Fecal Microbiota Transplantation: An Update

 In Gastrointestinal

Mark Davis, ND

Fecal microbiota transplantation (FMT) is the process of introducing fecal flora from a healthy donor to the gastrointestinal (GI) tract of another person – typically an individual with imbalanced flora and symptoms – for the purpose of improving the recipient’s health. Mechanisms may include the restoration of a healthy microbial ecosystem in the recipient and the delivery of immune-modulating factors within the donor stool.

History

FMT has been used to treat severe diarrhea since the 4th century CE,1 and for a variety of other indications since the 16th century1 and 17th century2 CE. The first published use of FMT to treat severe diarrhea in the United Sates was in 1958,3 and naturopathic doctors have used it since at least the 1970s.4

Legal Status

Clinicians in the United States were at liberty to use FMT at their discretion until a series of FDA guidelines in April5 and June6 of 2013 defined stool as a drug and biological agent, which limited clinicians to only using FMT for people with Clostridium difficile (C diff) infections that are not responding to standard therapies.
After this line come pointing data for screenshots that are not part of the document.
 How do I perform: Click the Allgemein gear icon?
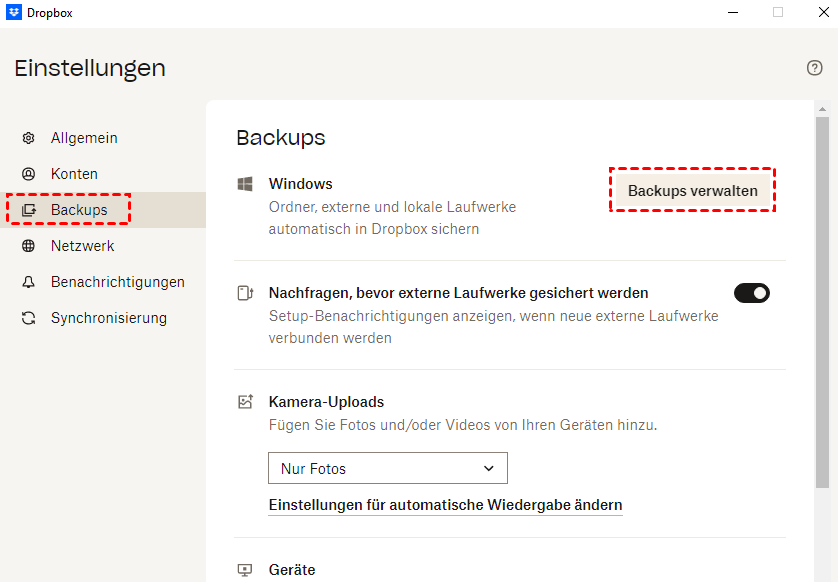tap(29, 138)
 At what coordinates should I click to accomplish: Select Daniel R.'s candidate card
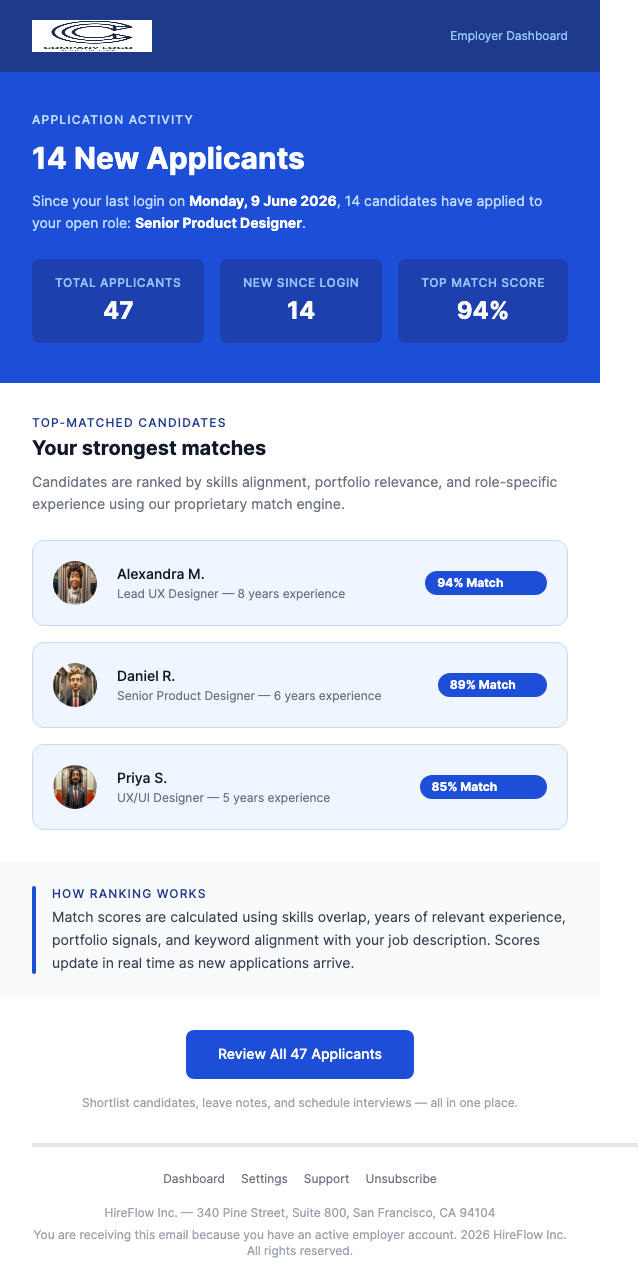[x=300, y=685]
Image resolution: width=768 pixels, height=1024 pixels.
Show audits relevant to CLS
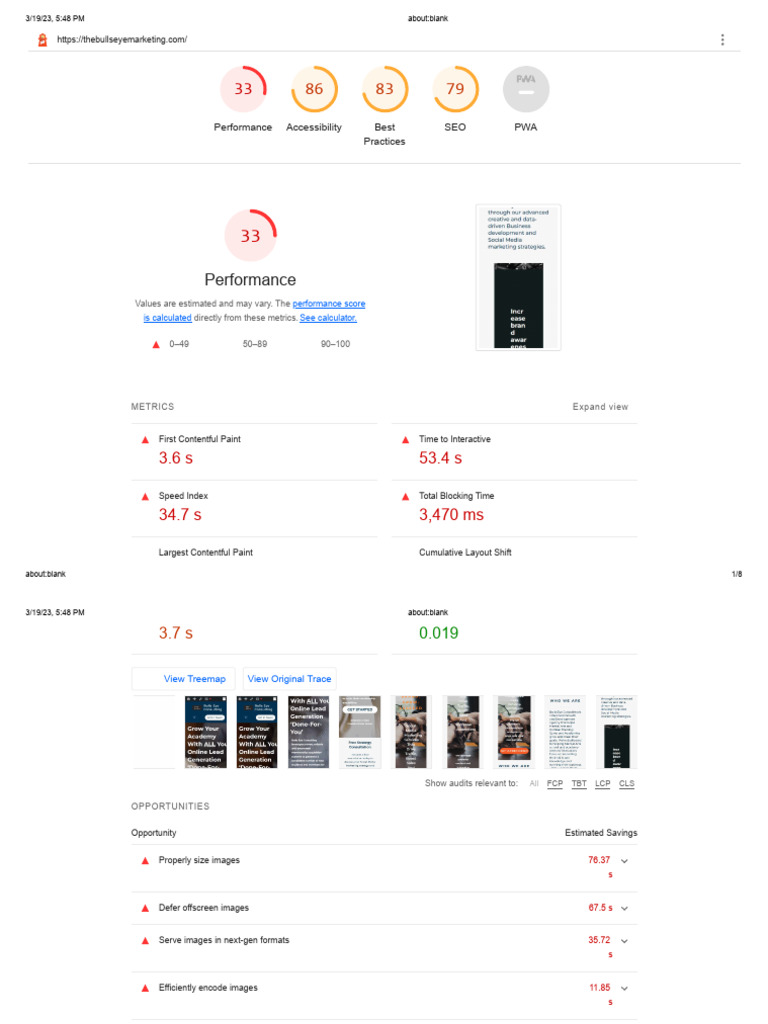click(x=626, y=784)
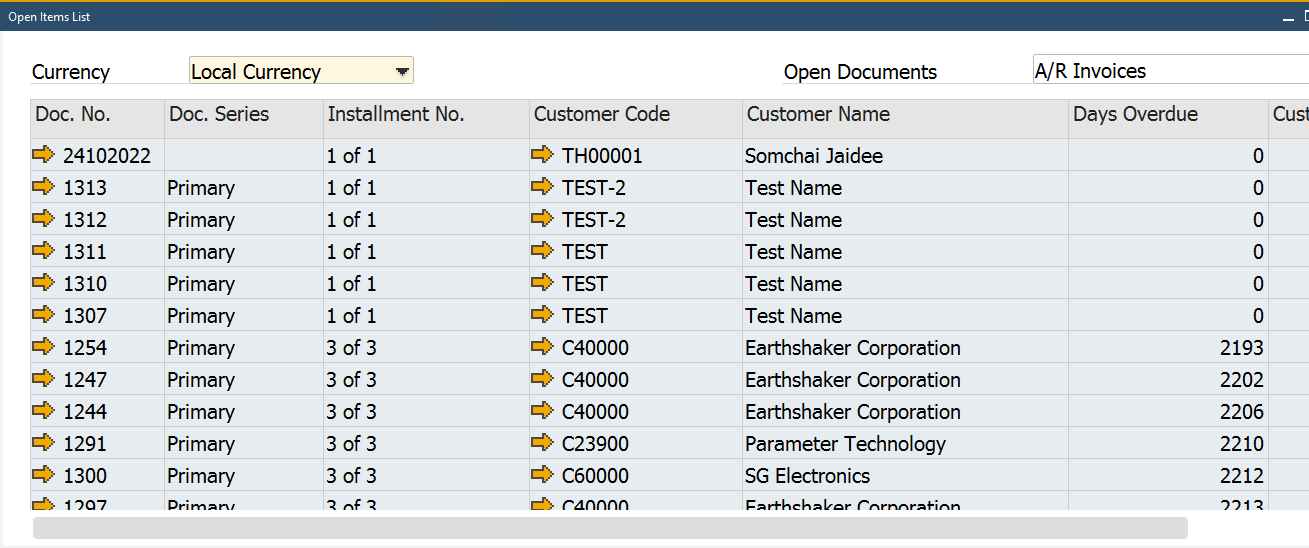
Task: Open the A/R Invoices documents combo box
Action: point(1170,71)
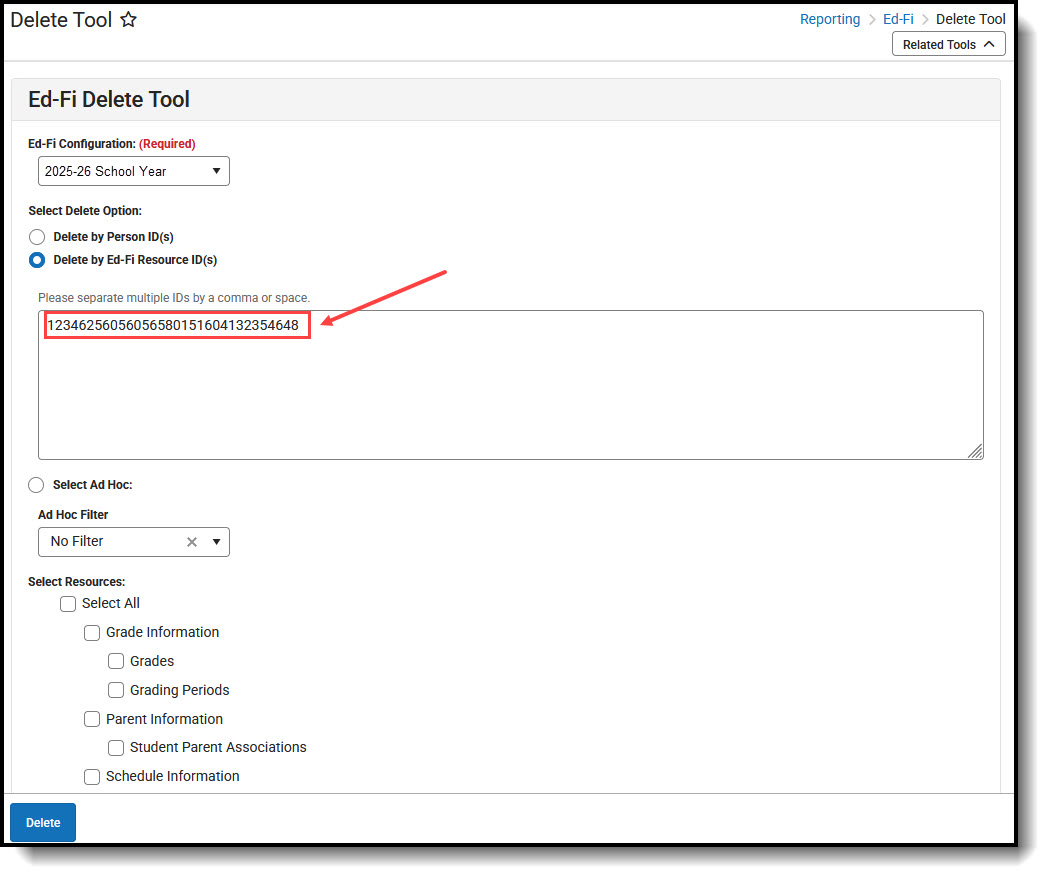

FMT may be used for other indications within the context of an FDA-approved clinical trial. The FDA does not regulate individuals’ personal use of FMT, and many people with refractory C diff infections (rCDI), inflammatory bowel disease (IBD), irritable bowel syndrome (IBS), multiple sclerosis (MS), and other conditions have done FMT at home and reported a variety of results. Home FMT has been observed to be safely and quickly curative for rCDI7 and, in my experience, has been safe and apparently beneficial for people with ulcerative colitis, Crohn’s colitis, IBS, MS, and other conditions.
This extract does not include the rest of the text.